I am watching Sunday Project, a one-hour, forty-five minute news show; this week it’s the Taepodon 2 launch, from start to finish. Among other things, they’re showing an estimate based on known facts that the rocket will reach Japanese territory within two minutes of launch and leaves it within four of it. Moments later (or so I remember) the regular news room breaks in with the announcement that the Taepodon 2 has launched successfully at 11:30. (Good thing I changed my mind about the likely launching schedule.) I look at the clock; it’s 11:35, going on 11:36. And it’s a good clock. So, by the time the information reached the Japanese public, the projectile was already on its way over presumably safer international waters. That wasn’t a warning call; it was for all practical purposes an all-clear.
Experts gave a variety of explanations for North Korea’s insistence on actions: a) a deterrent—against the U.S., on both offense and defense; b) negotiation tactics—like the 2006 “nuclear” test that led to the bilateral negotiations (which the Bush administration had been resisting fiercely; c) (on a related point) getting the United States to pay attention—the Obama administration has been putting “Asia” on the backburners; d) cash cow—as in $1.5 billion in annual missile sales including what looks like a joint-venture relationship with Iran; and e) domestic politics—impressing the masses and placating the military. Though there’s no way of knowing what goes on in the individual and collective minds of the North Korean leadership from Kim Jong Il down, each explanation seemed to me to have a measure of truth to it. All in all, they reinforce my conviction that there is little short of regime change that would induce them to give this up, or the nuclear weapons program.

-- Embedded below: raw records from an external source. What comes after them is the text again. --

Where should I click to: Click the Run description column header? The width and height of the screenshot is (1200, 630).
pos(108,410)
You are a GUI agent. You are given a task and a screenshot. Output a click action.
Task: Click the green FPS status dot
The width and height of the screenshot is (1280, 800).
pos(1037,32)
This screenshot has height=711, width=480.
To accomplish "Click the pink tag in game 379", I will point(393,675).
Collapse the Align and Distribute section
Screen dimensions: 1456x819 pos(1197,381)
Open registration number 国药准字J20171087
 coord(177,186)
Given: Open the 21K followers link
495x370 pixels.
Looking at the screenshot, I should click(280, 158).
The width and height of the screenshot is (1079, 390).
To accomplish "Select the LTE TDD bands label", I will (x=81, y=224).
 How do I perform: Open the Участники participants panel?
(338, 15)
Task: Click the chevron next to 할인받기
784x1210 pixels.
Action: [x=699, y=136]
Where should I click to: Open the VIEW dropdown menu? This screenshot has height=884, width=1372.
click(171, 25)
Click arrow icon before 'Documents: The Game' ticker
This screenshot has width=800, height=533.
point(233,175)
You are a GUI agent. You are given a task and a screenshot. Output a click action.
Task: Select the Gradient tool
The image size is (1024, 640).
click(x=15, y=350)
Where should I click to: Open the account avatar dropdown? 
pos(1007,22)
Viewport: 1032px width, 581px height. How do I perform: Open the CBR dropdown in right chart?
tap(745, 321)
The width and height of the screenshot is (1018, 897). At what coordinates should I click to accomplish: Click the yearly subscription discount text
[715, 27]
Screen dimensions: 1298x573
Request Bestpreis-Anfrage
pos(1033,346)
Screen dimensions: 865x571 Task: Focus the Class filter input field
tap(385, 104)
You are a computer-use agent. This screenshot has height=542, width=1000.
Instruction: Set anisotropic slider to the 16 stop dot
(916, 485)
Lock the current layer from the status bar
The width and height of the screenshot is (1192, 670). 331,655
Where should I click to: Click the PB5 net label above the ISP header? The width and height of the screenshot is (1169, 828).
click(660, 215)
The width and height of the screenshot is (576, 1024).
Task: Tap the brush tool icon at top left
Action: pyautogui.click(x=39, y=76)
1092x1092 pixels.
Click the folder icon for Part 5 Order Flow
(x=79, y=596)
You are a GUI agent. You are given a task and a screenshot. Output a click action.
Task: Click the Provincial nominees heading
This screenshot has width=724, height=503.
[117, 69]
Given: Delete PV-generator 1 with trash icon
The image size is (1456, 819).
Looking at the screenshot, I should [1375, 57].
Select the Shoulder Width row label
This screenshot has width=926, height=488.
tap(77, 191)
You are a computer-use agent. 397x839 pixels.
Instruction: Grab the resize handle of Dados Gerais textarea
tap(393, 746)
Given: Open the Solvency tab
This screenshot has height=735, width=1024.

This does not directly impact Japan in terms of national security; our main concerns are the smaller, mobile, rapid-fire Rodongs—all 200 of them with nowhere to aim at except Japan. However, this does change the game for the United States, as I’ve mentioned before, and that impacts Japan. There has been an underlying tension between the two allies regarding North Korea’s nuclear program; to grossly simplify the situation, Japan fears an attack while the United States fears proliferation. From Japan’s point of view, taking North Korea off the U.S. list of terrorism sponsors did nothing, but it at least bought time for the United States.
Incidentally, we don’t hear about their drugs and counterfeiting operations anymore. What gives?